Despite this awkward start the two become lifelong friends with her struggling as a waitress in a Mexican restaurant dreaming of become a writer and he becoming a television presenter who parties a lot and flits from woman to woman.  Both are not exactly the people they want to be.  Finally after she turns her back on him due to his drug and alcohol problems.  They run into each other a year later at a wedding and the friendship is rekindled.  She thinks it might become more as she has just broken up with her long-term failed standup comedian boyfriend (Rafe Spall – Shaun of the Dead, A Good Year) but he tells her he is about to get married to a wonderful rich girl (Romola Garai – Dirty Dancing: Havana Nights, Atonement).

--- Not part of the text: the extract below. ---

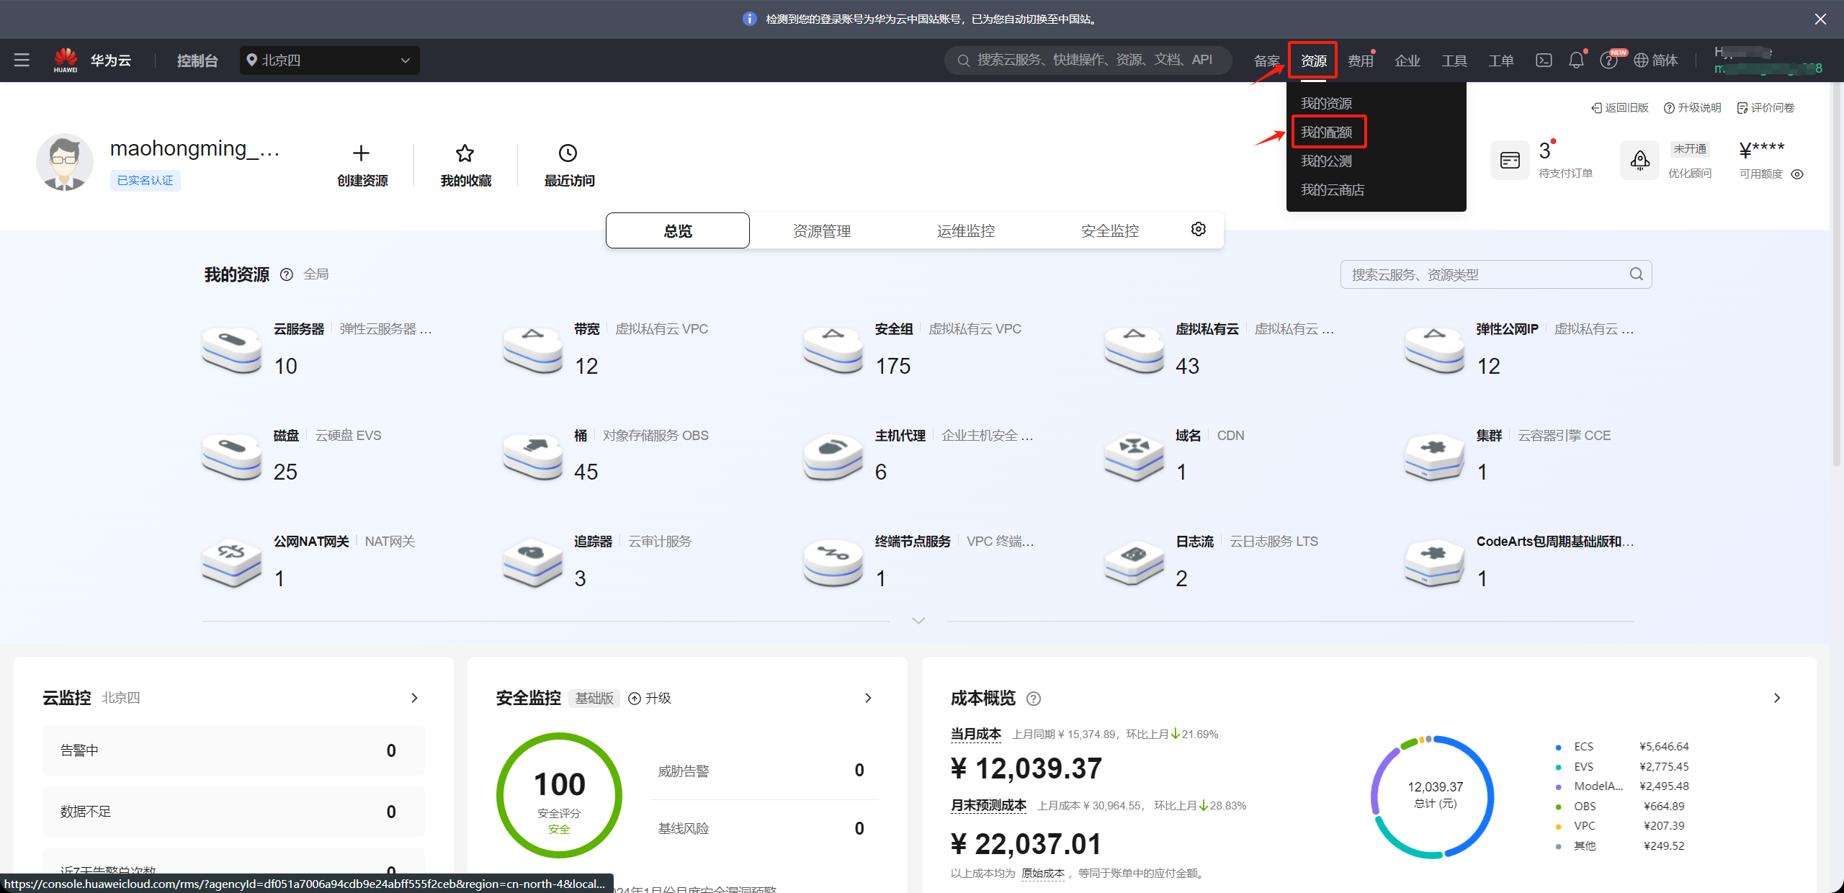Select 我的配额 from the resource menu

point(1327,133)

Funnily enough his marriage doesn’t work out because his wife has been cheating on him.  A mess he turns to old faithful, but she is a now a successful author who is living in Paris and in a relationship.  He goes to visit her though once there he cannot stomach the fact that she is with another man (Sebastian Dupuis).  She realizes that she cannot stomach being without him and just like that after many years as friends they are now lovers.  But you know that it cannot last.

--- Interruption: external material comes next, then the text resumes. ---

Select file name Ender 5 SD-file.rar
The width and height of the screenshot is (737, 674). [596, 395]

Nothing about it grabbed me and reeled me in.  I did not really care about the characters and it wasn’t because of the actors.  The script and direction fail miserably.  Scherfig is under the mistaken impression that if she tells the story of the guy and girl by using the same date (July 15) every year that they know each other.  Interesting, but after a few “years” I could have stood having a remote control which I could fast forward the story with.  In other words, it could have stood with some skipping of years.

Any scenes that work in the film are due to the talent and likeability of Hathaway and Sturgess.  They are cute and give engaging performances.  Even though Hathaway does not have a complete grasp of her English accent, we forgive her.  Hathaway glows (as usual) on screen and even though his character is a cad, we are sympathetic to Sturgess.

I was frustrated throughout because I believe that Scherfig has oodles of talent.  She just mishandled this film.  Obviously loved the novel it was based on and the two lead characters, but does not succeed in making us enjoy them as much as she does.  Well-intention as it is it is still a failure.  Deep down there was a good story there and a clever way to tell it.  Scherfig just doesn’t find it.  Can happen to the best of us.